# Thread: measure theory intergration

1. ## measure theory intergration

The question is:
Show that if $g:\mathbb{R} \longrightarrow [0,\infty)$ equals 0 outside a bounded interval and $\int g^2 < \infty$ , then $\int g < \infty$

It doesn't appear so difficult, but i dont know how to progress in it. I say let I be the bounded interval, then $\int g^2 = \int_{\mathbb{R}} g^2 \chi_I < \infty$ how do i progress from here? i dont know how to get $\int g$ from this! thanks

2. Divide $I=A\cup B$, $A=\{x\in I: |f(x)|\leq 1\}$ and $B:=I\setminus A$. Both sets are measurable. Show that $f$ is integrable both in $A$ and $B$ because it is dominated by the identically 1 function in $A$ (which is of finite measure) and by $f^2$ in $B$, integrable by hypothesis.

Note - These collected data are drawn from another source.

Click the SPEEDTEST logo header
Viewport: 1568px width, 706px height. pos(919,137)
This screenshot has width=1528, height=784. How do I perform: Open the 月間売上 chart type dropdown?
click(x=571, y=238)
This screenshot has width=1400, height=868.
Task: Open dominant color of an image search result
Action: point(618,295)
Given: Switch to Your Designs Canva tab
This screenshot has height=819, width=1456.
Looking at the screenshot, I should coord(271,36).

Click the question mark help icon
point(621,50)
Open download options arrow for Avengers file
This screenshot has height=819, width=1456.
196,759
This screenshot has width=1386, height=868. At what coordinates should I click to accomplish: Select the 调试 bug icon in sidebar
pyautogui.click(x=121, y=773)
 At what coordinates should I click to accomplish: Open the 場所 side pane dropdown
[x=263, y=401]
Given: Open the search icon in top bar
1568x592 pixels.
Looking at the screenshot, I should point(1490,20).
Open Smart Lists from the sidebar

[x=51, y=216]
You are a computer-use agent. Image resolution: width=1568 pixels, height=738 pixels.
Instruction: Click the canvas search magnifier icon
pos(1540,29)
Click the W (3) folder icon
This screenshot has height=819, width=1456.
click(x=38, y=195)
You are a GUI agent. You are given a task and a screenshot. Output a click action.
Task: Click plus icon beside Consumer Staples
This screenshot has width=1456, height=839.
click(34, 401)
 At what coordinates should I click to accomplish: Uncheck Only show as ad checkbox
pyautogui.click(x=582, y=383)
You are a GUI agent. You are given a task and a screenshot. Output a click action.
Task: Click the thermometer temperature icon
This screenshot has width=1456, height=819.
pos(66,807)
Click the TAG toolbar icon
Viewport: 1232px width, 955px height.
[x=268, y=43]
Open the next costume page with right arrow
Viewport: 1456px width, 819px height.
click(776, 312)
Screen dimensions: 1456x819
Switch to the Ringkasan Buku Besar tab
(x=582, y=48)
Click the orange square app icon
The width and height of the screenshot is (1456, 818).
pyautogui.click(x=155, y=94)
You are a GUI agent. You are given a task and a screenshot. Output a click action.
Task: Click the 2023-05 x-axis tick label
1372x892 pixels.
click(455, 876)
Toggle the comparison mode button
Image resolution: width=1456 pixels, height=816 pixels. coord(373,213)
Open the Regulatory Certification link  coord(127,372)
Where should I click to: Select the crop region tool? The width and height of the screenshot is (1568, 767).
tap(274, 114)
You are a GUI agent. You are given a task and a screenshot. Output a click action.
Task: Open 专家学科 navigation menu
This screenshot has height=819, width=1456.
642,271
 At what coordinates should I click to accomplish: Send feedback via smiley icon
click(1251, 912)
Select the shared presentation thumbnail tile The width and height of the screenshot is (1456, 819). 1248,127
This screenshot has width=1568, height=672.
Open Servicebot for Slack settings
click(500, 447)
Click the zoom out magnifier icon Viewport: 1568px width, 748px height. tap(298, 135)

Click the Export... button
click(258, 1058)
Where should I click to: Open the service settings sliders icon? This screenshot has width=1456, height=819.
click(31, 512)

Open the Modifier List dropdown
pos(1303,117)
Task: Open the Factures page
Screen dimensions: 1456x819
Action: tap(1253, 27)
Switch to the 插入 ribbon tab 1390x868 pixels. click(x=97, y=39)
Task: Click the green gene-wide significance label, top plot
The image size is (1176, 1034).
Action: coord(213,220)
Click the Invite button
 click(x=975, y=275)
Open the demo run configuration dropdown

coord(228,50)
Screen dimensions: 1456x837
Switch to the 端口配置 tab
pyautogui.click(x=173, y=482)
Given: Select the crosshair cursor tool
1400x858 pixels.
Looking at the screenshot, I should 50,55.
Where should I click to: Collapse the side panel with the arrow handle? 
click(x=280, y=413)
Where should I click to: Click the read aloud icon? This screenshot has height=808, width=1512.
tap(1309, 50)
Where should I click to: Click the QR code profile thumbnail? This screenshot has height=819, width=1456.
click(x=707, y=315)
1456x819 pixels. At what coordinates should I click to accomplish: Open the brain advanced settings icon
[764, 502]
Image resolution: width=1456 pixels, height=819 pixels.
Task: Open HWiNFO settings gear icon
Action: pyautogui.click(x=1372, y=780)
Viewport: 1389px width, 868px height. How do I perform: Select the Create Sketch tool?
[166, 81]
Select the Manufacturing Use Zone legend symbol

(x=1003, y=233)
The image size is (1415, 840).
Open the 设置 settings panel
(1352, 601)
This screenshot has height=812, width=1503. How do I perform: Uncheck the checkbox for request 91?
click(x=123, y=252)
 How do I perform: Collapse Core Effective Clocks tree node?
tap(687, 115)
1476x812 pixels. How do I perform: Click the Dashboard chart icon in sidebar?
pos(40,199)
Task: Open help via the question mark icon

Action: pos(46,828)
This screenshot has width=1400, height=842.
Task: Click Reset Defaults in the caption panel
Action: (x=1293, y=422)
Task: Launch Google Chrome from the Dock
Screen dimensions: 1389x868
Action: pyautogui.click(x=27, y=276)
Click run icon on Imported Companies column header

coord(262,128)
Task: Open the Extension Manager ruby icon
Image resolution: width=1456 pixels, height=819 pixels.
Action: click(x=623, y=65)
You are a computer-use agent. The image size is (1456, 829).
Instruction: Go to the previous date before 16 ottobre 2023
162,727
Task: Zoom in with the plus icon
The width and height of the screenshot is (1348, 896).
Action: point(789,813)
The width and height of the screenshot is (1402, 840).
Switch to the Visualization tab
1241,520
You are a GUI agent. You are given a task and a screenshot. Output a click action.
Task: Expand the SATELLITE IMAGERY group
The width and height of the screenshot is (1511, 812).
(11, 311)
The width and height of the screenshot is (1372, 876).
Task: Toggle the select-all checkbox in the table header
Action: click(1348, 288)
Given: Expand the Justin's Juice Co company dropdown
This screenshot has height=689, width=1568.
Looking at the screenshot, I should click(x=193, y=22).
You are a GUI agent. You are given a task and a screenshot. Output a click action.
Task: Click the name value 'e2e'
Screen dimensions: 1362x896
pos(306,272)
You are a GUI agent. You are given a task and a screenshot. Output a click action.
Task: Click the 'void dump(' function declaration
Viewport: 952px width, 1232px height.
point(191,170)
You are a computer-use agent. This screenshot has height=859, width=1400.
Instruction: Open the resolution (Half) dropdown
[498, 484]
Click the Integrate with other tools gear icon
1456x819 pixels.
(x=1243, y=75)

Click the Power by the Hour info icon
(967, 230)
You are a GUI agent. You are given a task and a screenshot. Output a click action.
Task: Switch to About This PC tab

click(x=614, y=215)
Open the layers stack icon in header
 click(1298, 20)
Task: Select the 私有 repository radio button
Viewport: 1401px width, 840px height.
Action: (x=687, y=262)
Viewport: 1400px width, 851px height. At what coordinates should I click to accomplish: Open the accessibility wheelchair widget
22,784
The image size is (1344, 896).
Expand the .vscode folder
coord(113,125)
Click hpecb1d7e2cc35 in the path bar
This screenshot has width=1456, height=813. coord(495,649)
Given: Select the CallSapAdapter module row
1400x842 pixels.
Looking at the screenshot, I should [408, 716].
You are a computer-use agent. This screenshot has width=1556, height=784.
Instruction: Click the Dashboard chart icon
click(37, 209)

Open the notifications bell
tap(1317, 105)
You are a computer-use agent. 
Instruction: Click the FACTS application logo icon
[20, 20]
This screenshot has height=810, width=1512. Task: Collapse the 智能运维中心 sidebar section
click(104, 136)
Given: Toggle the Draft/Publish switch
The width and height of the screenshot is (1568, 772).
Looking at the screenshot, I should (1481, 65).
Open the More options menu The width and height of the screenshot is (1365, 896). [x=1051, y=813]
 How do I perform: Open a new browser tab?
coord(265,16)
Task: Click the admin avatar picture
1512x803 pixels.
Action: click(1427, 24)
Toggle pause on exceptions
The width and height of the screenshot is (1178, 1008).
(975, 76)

3. Originally Posted by Enrique2
Divide $I=A\cup B$, $A=\{x\in I: |f(x)|\leq 1\}$ and $B:=I\setminus A$. Both sets are measurable. Show that $f$ is integrable both in $A$ and $B$ because it is dominated by the identically 1 function in $A$ (which is of finite measure) and by $f^2$ in $B$, integrable by hypothesis.
Thanks a lot!!!!!!! I wouldn't have ever thought of dividing I!!!